__Text__:

......

MDMA, before it was called ecstasy, was going to be called empathy, having been devised as a marriage counselling drug. The theory was that it would amp up your compassion and dial down your threat response to the degree that you’d be able to hear the truth with an open heart.
Then it turned out to be better as a party drug and was criminalised, and maybe it’s all for the best, but just once I would love to hear PMQs with everyone on E. Because a lot of what Rishi Sunak said on Wednesday was probably true: Keir Starmer, if he wasn’t Labour leader, probably would enjoy going back to being a lawyer. He probably did get a lot of satisfaction from successfully defending people’s human rights. “I would have thought that, out of everybody, [Starmer] would be the most grateful,” Sunak said of his – always subject to revision – plan to hold an election later rather than sooner. And isn’t that, if you think about it for five seconds, most likely true? Say what you like about the Labour leader, he’s no seat-of-the-pants merchant.
The prime minister himself, meanwhile, in a more mellow temper, would probably agree that two million quid is a lot for every asylum seeker sent to Rwanda; that in these straitened times there are as many better things to spend that money on as there are pounds in it. He’d probably greet the suggestion that he “pack up, go home and waste somebody else’s time” like the thought of a warm bath after a fight with a bear. There’s a lot of truth in what these two men are saying, they’re describing each other’s realities. Hell, they’re halfway there, they’ve stepped into one another’s shoes, but tragically they can’t even hear it, because they’re shouting over it.

......

__Work instructions__:
1. List every name for the drug MDMA that appears in the PMQs column, including any name it was once meant to have.
2. Based on the PMQs column, decide whether each statement is true: (a) MDMA was first devised as a marriage counselling drug. (b) Sunak's plan is to hold an election sooner rather than later. (c) The two men are describing their own realities. For each, answer yes or no and quote the words of the column that settle it.
3. Reproduce the PMQs column word for word, everything from "The prime minister" down to "shouting over it.".
Work only from the PMQs column above.

......

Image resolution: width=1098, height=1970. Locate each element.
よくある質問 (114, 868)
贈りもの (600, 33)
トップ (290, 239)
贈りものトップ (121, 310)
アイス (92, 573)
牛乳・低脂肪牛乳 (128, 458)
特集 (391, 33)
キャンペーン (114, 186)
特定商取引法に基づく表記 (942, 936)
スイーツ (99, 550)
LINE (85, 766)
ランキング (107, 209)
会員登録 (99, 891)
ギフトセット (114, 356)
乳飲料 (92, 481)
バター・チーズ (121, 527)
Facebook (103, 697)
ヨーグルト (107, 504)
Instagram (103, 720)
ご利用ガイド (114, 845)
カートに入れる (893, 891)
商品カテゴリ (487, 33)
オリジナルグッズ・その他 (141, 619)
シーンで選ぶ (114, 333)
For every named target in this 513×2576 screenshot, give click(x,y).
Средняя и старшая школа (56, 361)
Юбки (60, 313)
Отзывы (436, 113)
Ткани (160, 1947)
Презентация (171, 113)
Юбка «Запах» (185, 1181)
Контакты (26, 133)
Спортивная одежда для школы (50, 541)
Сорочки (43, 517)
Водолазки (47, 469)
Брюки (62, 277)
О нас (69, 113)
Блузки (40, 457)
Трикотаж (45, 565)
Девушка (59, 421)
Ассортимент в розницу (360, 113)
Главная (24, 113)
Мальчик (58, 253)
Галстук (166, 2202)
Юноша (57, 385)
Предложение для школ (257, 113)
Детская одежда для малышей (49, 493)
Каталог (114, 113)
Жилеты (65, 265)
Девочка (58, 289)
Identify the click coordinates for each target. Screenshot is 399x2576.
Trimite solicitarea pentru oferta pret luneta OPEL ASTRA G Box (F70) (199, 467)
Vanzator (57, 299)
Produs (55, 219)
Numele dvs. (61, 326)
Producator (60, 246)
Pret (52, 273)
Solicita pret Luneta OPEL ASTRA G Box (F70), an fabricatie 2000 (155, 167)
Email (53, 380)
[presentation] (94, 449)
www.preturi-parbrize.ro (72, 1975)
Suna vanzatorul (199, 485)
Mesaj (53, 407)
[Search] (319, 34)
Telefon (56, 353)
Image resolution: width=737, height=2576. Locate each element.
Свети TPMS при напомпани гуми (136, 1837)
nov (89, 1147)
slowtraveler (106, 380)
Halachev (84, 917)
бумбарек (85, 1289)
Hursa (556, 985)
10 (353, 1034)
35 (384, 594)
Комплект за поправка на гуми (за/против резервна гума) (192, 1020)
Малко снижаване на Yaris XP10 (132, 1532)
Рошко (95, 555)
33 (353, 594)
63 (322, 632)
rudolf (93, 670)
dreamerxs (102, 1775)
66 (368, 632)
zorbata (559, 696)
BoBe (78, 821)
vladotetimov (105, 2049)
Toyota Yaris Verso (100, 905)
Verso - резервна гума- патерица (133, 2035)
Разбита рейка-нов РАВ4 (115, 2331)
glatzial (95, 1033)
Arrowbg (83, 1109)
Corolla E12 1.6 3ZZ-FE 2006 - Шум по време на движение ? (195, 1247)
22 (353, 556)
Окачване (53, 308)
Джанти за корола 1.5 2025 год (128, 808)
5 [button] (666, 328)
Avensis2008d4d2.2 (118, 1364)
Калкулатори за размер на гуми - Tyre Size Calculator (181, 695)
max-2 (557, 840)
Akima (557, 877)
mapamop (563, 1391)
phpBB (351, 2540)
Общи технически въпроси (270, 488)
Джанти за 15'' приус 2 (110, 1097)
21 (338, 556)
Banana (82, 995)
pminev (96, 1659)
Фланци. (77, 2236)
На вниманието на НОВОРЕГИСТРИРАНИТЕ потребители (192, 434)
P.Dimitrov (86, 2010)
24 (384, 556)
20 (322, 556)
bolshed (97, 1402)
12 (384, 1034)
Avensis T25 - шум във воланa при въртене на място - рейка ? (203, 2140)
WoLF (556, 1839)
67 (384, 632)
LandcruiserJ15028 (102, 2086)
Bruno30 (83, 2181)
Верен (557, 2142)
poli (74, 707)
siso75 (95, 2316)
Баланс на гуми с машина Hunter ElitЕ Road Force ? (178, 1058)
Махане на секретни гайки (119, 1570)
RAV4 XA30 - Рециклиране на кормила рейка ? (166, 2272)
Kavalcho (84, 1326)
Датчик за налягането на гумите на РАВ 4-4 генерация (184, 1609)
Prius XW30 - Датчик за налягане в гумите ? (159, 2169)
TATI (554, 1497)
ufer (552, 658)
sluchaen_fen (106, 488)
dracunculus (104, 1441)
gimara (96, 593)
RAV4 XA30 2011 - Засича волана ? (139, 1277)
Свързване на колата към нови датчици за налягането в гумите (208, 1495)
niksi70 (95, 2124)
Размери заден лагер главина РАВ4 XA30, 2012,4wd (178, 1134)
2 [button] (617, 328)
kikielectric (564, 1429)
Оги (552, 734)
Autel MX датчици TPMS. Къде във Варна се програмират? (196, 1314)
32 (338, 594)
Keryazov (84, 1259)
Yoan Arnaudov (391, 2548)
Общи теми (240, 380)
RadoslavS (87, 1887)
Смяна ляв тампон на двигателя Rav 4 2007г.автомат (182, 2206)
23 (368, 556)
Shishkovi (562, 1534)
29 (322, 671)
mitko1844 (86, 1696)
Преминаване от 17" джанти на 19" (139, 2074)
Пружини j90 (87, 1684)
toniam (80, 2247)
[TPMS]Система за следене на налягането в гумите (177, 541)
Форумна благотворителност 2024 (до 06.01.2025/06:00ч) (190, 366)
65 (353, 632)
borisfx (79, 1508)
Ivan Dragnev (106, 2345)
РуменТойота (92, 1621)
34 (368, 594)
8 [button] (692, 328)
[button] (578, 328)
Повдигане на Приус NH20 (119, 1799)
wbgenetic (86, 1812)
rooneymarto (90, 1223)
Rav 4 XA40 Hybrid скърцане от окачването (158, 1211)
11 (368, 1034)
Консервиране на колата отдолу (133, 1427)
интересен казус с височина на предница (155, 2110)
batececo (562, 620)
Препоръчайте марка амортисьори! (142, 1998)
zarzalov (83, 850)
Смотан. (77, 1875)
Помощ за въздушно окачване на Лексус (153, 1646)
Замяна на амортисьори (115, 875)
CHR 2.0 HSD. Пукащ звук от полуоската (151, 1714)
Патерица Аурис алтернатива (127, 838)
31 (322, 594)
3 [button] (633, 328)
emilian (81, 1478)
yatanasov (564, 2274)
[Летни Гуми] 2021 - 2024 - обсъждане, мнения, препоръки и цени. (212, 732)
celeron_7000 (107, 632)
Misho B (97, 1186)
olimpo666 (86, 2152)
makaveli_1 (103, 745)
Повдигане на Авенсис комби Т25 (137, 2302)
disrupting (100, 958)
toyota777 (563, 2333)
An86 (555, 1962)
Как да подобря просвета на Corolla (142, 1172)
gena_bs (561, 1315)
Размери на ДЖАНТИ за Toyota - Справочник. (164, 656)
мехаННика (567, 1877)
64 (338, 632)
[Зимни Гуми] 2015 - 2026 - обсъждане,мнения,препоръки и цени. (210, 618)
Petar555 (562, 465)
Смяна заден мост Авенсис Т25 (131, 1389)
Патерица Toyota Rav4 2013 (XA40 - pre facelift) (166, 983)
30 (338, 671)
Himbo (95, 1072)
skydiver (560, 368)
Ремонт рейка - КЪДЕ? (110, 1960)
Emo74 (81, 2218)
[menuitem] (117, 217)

......

__Task-by-task outputs__:
1. MDMA, ecstasy, empathy, E

2.
(a) Yes: "having been devised as a marriage counselling drug"
(b) No: "plan to hold an election later rather than sooner"
(c) No: "they’re describing each other’s realities"

3.
The prime minister himself, meanwhile, in a more mellow temper, would probably agree that two million quid is a lot for every asylum seeker sent to Rwanda; that in these straitened times there are as many better things to spend that money on as there are pounds in it. He’d probably greet the suggestion that he “pack up, go home and waste somebody else’s time” like the thought of a warm bath after a fight with a bear. There’s a lot of truth in what these two men are saying, they’re describing each other’s realities. Hell, they’re halfway there, they’ve stepped into one another’s shoes, but tragically they can’t even hear it, because they’re shouting over it.